基本原理:定时任务 + 结构化 Prompt

整个流程的搭建并不复杂。Grok 本身具备抓取 X(Twitter)平台内容的能力,配合定时任务功能,设定好执行时间,就能自动生成过去 24 小时的 AI 领域热点简报。更轻量的日报需求甚至可以直接用 Grok 内置的定时功能完成,不需要额外搭建工作流。

但真正决定日报质量的,不是工具本身,而是喂给它的 Prompt。

一份可复用的日报生成 Prompt 模板

下面这套 Prompt 结构经过实际验证,适合生成"可直接发布"级别的中文日报。它的设计逻辑值得拆解,因为同样的框架可以套用到任何垂直领域的信息聚合场景:

1. 明确时间窗口和主题优先级

指定抓取"过去 24 小时"的内容,必要时补充 72 小时内仍在发酵的重大事件。主题按优先级分层——比如产品更新优先于行业趋势,工具链动向优先于纯研究进展。

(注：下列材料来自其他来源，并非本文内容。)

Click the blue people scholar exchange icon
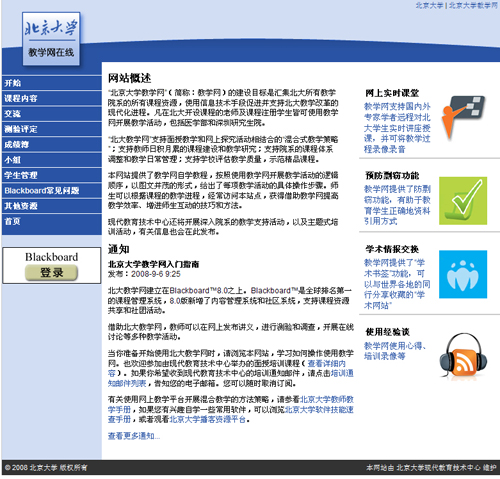Image resolution: width=500 pixels, height=479 pixels. (x=463, y=274)
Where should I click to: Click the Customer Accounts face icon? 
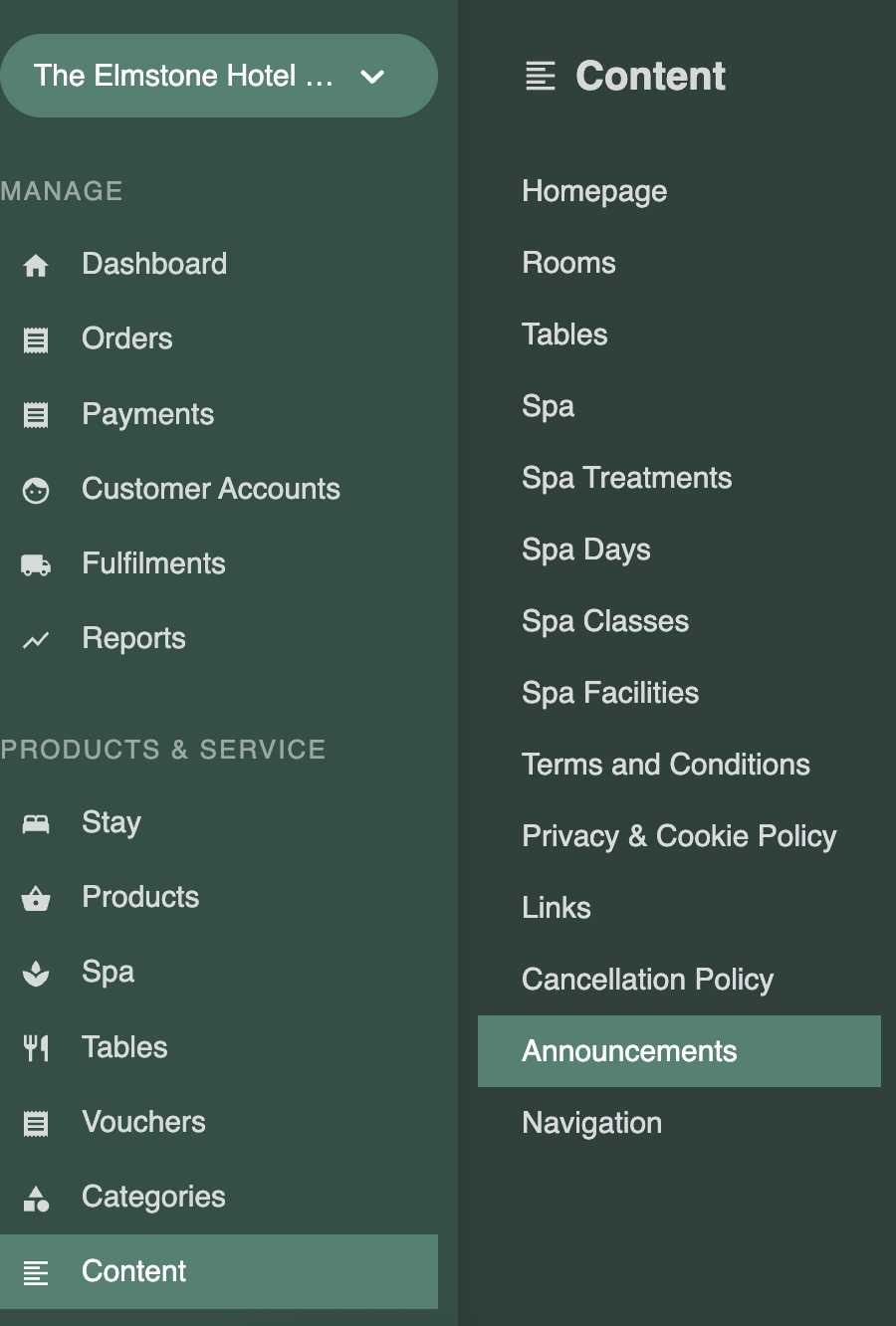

这一步很关键,不设优先级的话,AI 容易把所有信息拉平,日报就变成了流水账。

2. 设定筛选标准:热 + 有用

明确要求只收录"能带来认知增量、可复现、可行动、或被大量讨论"的内容,过滤掉纯情绪和无信息密度的噪音。同时做去重处理——同一事件只保留信息最全的一条,其余合并为补充来源。对争议信息要求标注"未确认/来源单一",不当作事实陈述。这些约束条件看似啰嗦,但少了任何一条,输出质量都会明显下降。

3. 规范输出格式

这是整个 Prompt 里最值得借鉴的部分。要求输出不使用项目符号,而是用自然段表达;正文分三个板块,每个板块 4-7 条要点;每条内容必须包含一句话结论、关键细节(数字/版本/影响)和检索关键词。全文控制在 2200-3200 字,信息量大时先保留最重要的 10 条,其余放附录。

4. 热度判断的多维标准

特别值得注意的是,Prompt 里对"热度"的定义不是简单看点赞数,而是综合考虑:引用转推密度、作者权重(是否为项目方或核心开发者)、是否引发二次解读、是否有多个独立来源交叉验证、是否涉及版本发布或安全事件。这套判断逻辑可以直接搬到其他内容聚合场景中使用。

5. 加入自检环节

Prompt 末尾要求 AI 做一次自检:是否覆盖了关键更新、是否把"热"转化成了"可用信息"、是否有未经证实的内容被写成确定事实。这一步容易被忽略,但它能有效减少 AI 的"幻觉"和信息遗漏。

怎么把这套方法用到自己的场景里

这套 Prompt 的框架是通用的。如果你在做独立开发、运营社区、或者需要跟踪某个垂直领域的动态,完全可以把主题优先级替换成自己关注的方向,把平台从 X 换成 GitHub、Hacker News 或者 Reddit,输出格式也可以按需调整成周报、竞品分析或者内部简报。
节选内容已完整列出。